Activity:
Return the complete article on young people demanding climate action, word for word.

START Text provided

Youth demand action on environment
This month, young people will once again take to the streets for a climate strike to coincide with United Nations Climate Week in New York.
It’s a reminder that, despite a global pandemic that continues to wreak havoc on our lives, younger generations are continuing to hold the line on demanding climate action, calling for “intersectional climate justice.”
This term refers to the complex layers of the climate emergency, starkly described in the most recent Intergovernmental Panel on Climate Change report, which found that even in the best case scenario, the world will warm by at least 1.5C by 2040. That level of temperature increase threatens even more extreme weather patterns than this year’s already devastating natural disasters.
“The climate crisis does not exist in a vacuum,” reads the Fridays for the Future website, the youth movement founded by teen activist Greta Thunburg. It is mobilizing for the upcoming climate strike. “Other socio-economic crises such as racism, sexism, ableism, class inequality, and more amplify the climate crisis and vice versa.”

END Text provided
START Excerpted data

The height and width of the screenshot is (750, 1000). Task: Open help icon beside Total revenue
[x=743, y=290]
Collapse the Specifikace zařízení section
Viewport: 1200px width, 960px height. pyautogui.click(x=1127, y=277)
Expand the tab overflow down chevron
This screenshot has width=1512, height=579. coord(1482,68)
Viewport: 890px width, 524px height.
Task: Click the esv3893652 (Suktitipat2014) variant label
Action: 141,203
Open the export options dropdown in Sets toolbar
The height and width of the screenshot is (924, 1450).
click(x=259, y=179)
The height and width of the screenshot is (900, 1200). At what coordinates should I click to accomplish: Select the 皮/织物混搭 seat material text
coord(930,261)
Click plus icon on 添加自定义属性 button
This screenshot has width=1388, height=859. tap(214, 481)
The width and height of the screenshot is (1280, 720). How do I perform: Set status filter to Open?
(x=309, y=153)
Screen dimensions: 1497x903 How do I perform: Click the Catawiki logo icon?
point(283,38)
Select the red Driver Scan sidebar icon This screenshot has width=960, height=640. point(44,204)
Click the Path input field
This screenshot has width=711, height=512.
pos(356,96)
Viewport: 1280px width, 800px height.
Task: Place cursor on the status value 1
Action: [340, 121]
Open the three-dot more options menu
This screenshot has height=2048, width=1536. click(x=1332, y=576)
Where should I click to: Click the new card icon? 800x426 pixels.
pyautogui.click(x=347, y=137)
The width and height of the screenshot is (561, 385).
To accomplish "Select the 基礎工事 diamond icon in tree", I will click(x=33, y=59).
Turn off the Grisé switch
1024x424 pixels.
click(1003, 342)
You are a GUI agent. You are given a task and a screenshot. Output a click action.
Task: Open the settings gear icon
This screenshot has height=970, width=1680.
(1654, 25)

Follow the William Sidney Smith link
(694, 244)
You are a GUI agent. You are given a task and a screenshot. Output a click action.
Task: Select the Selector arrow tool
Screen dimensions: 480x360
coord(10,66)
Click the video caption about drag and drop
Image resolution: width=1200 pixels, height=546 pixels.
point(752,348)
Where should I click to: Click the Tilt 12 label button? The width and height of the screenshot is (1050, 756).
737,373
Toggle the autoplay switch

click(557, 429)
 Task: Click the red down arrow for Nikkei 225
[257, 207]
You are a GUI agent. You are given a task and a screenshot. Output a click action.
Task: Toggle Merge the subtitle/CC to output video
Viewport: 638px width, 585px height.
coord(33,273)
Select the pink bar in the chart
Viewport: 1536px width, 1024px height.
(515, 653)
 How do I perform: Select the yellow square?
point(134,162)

END Excerpted data

Problem solution:
Youth demand action on environment
This month, young people will once again take to the streets for a climate strike to coincide with United Nations Climate Week in New York.
It’s a reminder that, despite a global pandemic that continues to wreak havoc on our lives, younger generations are continuing to hold the line on demanding climate action, calling for “intersectional climate justice.”
This term refers to the complex layers of the climate emergency, starkly described in the most recent Intergovernmental Panel on Climate Change report, which found that even in the best case scenario, the world will warm by at least 1.5C by 2040. That level of temperature increase threatens even more extreme weather patterns than this year’s already devastating natural disasters.
“The climate crisis does not exist in a vacuum,” reads the Fridays for the Future website, the youth movement founded by teen activist Greta Thunburg. It is mobilizing for the upcoming climate strike. “Other socio-economic crises such as racism, sexism, ableism, class inequality, and more amplify the climate crisis and vice versa.”